Pero algo extraño había sucedido después del entierro. El sepulturero había relatado que cuando concluyó su trabajo de acomodar las flores sobre la tumba, había visto a un hombre, un forastero —lo sabía por sus ropas —, el hombre se había sentado a los pies del ángel que estaba en el extremo del panteón y desde allí miraba insistentemente en dirección al sepulcro. Cuando Venancio le preguntó si le podía ayudar, el hombre desapareció.
No le creyeron, Venancio era muy joven y un poco fantasioso.
4.-
Las hermanas de la Luz, un círculo de mujeres que trabajaban con las energías
espirituales, realizaron todo tipo de limpiezas y tratamientos en el panteón de la difunta Fabiana. La finalidad, asegurarse que allí no pernoctaba ninguna energía oscura del más allá. No es que les dieran mucho crédito a las habladurías, pero… aquello de qué Fabiana ya había resucitado era preocupante. ¿Que tipo de tratado tenía con la muerte?, o ¿sería una enviada de Lucifer?, ¿sería de verdad que era una viajera del tiempo, como decían algunos?, y si era así ¿cuál era su misión en el pueblo?, ¿donde estaría el artefacto que la transportaba?
Aquellas incógnitas eran el sentir de todos, pues ahora la historia de Fabiana corría de boca en boca.
El pobre Ezequiel no se acostumbraba a la pérdida de su amada y se le podía ver llorando desconsolado frente a su tumba suplicando por un milagro.
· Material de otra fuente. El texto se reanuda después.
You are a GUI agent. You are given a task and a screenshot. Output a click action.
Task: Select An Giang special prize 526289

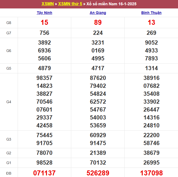[98, 173]
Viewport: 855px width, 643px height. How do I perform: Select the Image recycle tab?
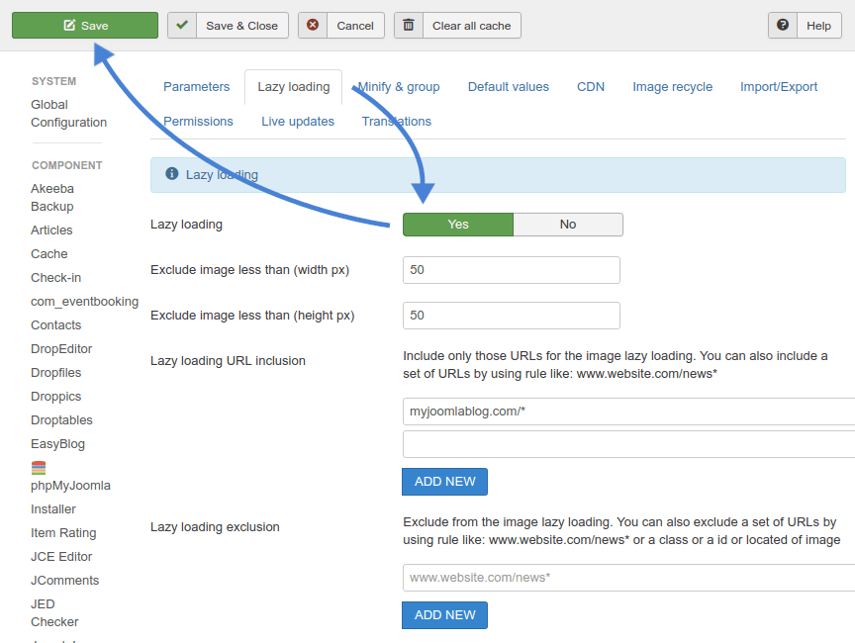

Transcurrieron cinco largos años durante lo cuales poco cambió hubo en el pueblo. Una mañana de primavera, luminosa y cálida en la que el bullicio llenaba las calles aledañas al mercado, Ezequiel decidió que una vez terminada la feria de los quesos que ese día se celebraba, se iría a la taberna, ya era hora de dejar el luto y retomar su vida.
Se vistió para la ocasión: unos vaqueros ceñidos, camisa a cuadros, sombrero de pana negra y botas. Se perfumó y dejó a sus hijos con Jacinta quien se ocupaba de la casa desde que Fabiana faltaba.
Ezequiel se divertía de lo lindo, bailaba, bebía y hasta había entonado una canción a coro con su mejor amigo. Tarde en la noche decidió regresar, —para una primera salida era suficiente.
Tomó el camino a su casa y al llegar a un recodo sintió que le llamaban. No reconoció la voz, se detuvo y miró alrededor. ¡No había nadie!, —estoy más borracho de lo que pensé —murmuró, y continuó. Pero la voz lo volvió a llamar. —Ezequiel… era un eco lejano. Entonces la reconoció: era la voz de Fabiana.
Pero no se asustó, no corrió, todo lo contrarío, sonrió y le respondió: estoy aquí, en el medio del camino y si de verdad eres tú, ven, te amo como el primer día.
De entre la maleza apareció Fabiana, fresca y rozagante como una rosa. No había cambiado nada en esos cinco años de ausencia, solo su cabello era diferente. Ahora era largo, casi hasta rozar sus posaderas y su color claro resplandecía a la luz de la luna. Llevaba un simple vestido azul e iba descalza.
Ezequiel corrió hacia ella y se fundieron en un largo abrazo. El sostuvo su cara entre las manos y la beso apasionado, ella respondió aquel beso.
Ahora —dijo él, entraremos en casa y mañana será un día de celebración.
Ella jamás relató que sucedía en esos viajes que hacía al más allá, y él nunca quiso saber, le bastaba con que su mujer hubiera regresado y sobre todo estaba feliz de que había dejado aquella manía de ponerse colores en el cabello y usar ropas extravagantes.
La celebración por la resucitada fue magnífica, una fiesta que jamás olvidarían en el pueblo.